One of the interesting phenomena in linear algebra is simultaneous diagonalization. A set of matrices \({\boldsymbol A}_i\) is simultaneously diagonalizable if there exists an orthogonal matrix \({\boldsymbol Q}\) such that \({\boldsymbol Q}^T {\boldsymbol A}_i {\boldsymbol Q}\) is diagonal for all \(i\). In other words, the same matrix \(\boldsymbol Q\) diagonalizes all matrices simultaneously.

If we restrict ourselves to models where all of our learned matrices are simultaneously diagonalizable, we can just assume all matrices are diagonal:

\[f({\boldsymbol x};{\boldsymbol A}_{0:n}) = \lambda_k \Bigl(\operatorname{diag}({\boldsymbol a}_0) + \sum_{i=1}^n x_i \operatorname{diag}({\boldsymbol a}_i)\Bigr).\]

So what is the \(k\)-th eigenvalue of this matrix? It’s just the \(k\)-th smallest entry of the vector

\[{\boldsymbol a}_0 + \sum_{i=1}^n x_i {\boldsymbol a}_i.\]

On the one hand, it’s an extremely easy eigenvalue problem. But we actually lost almost all of the expressive power, since it’s just a convoluted way to describe a piecewise linear function of \({\boldsymbol x}\). We have ReLU networks for that.

But there is another family of matrices for which the eigenvalue problem is easy - symmetric tridiagonal matrices, meaning, matrices of the form:

\[\mathcal{T}(\boldsymbol a, \boldsymbol b) = \begin{pmatrix} a_1 & b_1 & 0 & \dots & 0 \\ b_1 & a_2 & b_2 & \dots & 0 \\ 0 & b_2 & a_3 & \ddots & \vdots \\ \vdots & \vdots & \ddots & \ddots & b_{n-1} \\ 0 & 0 & \dots & b_{n-1} & a_n \end{pmatrix}.\]

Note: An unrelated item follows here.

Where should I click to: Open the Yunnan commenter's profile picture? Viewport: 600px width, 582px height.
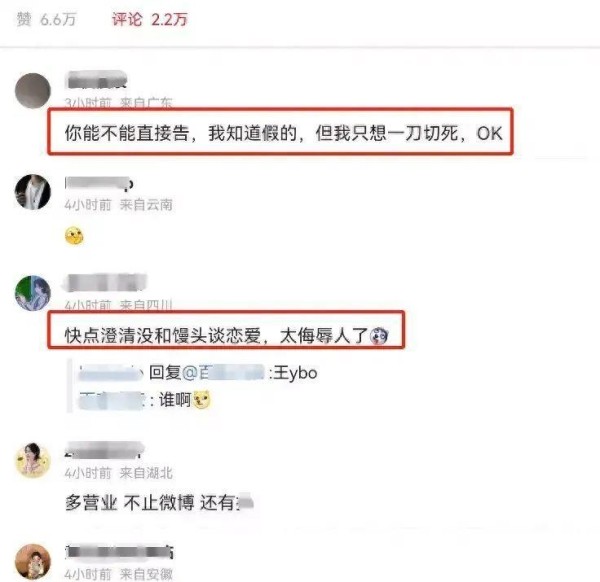[x=33, y=192]
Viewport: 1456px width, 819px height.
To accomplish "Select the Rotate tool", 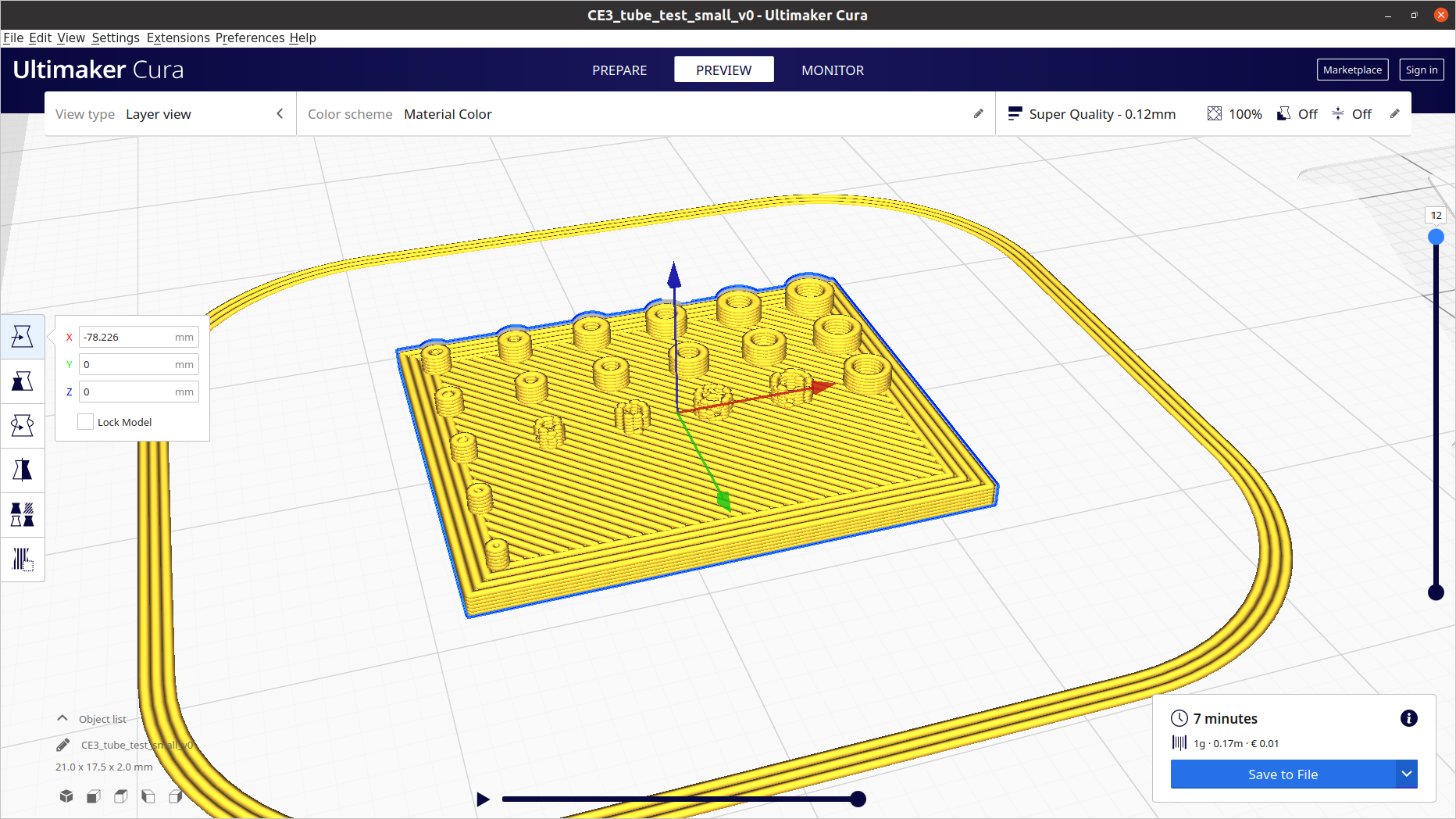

Such a matrix is defined by two vectors, the main diagonal \(\boldsymbol a \in \mathbb{R}^d\), and the off-diagonal \(\boldsymbol b \in \mathbb{R}^{d-1}\). Turns out this family strikes a nice balance - eigenvalues of such matrices are efficient to compute, while remaining fairly expressive. Efficiency comes from standing on the shoulders of giants, and using decades of numerical analysis research, given to us in the form of scipy.linalg.eigh_tridiagonal on a silver platter.

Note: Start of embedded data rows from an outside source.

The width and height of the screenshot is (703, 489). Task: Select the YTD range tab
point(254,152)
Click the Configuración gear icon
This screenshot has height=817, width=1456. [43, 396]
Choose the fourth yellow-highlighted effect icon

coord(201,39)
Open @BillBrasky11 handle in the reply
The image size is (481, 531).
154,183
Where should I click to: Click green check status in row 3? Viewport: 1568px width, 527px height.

To appreciate the speed difference, let’s time eigenvalue and eigenvector computation using SciPy for regular dense matrices, and compare it to tridiagonal matrices. Let’s create a batch of dense matrices:

import scipy.linalg as sla
import numpy as np

# batch of 50 matrices of size 100x100
M = np.random.randn(50, 100, 100)

If you recall from previous posts - we need eigenvectors, in addition to eigenvalues, to compute gradients to train. Now let’s measure eigenvalue and eigenvector computation time. Here it is for eigenvalues:

%%timeit -n 100 -r 30
sla.eigvalsh(M, subset_by_index=(50, 50)).sum()  # 50-th eigenvalue

32.7 ms ± 4.42 ms per loop (mean ± std. dev. of 30 runs, 100 loops each)

Here it is for eigenvectors:

%%timeit -n 100 -r 30
vals, vecs = sla.eigh(M, subset_by_index=(50, 50))
vecs.sum()

34.5 ms ± 4.5 ms per loop (mean ± std. dev. of 30 runs, 100 loops each)

Alright. Now let’s do it for tridiagonal matrices. First, we generate diagonal and off-diagonal vectors:

# A batch of 50 diagonal and 50 off-diagonal vectors for 100x100 matrices.
d = np.random.randn(50, 100)
e = np.random.randn(50, 99)

Now let’s measure. Here is eigenvalue measurement:

%%timeit -n 100 -r 30
sla.eigvalsh_tridiagonal(d, e, select='i', select_range=(50, 50)).sum()

5.11 ms ± 60.1 µs per loop (mean ± std. dev. of 30 runs, 100 loops each)

Here is eigenvector measurement:

%%timeit -n 100 -r 30
vals, vecs = sla.eigh_tridiagonal(d, e, select='i', select_range=(50, 50))
vecs.sum()

6.68 ms ± 105 µs per loop (mean ± std. dev. of 30 runs, 100 loops each)

Between 5x and 6x speedup! Speed is not all we need - we also need representation power, which we shall explore in the next section.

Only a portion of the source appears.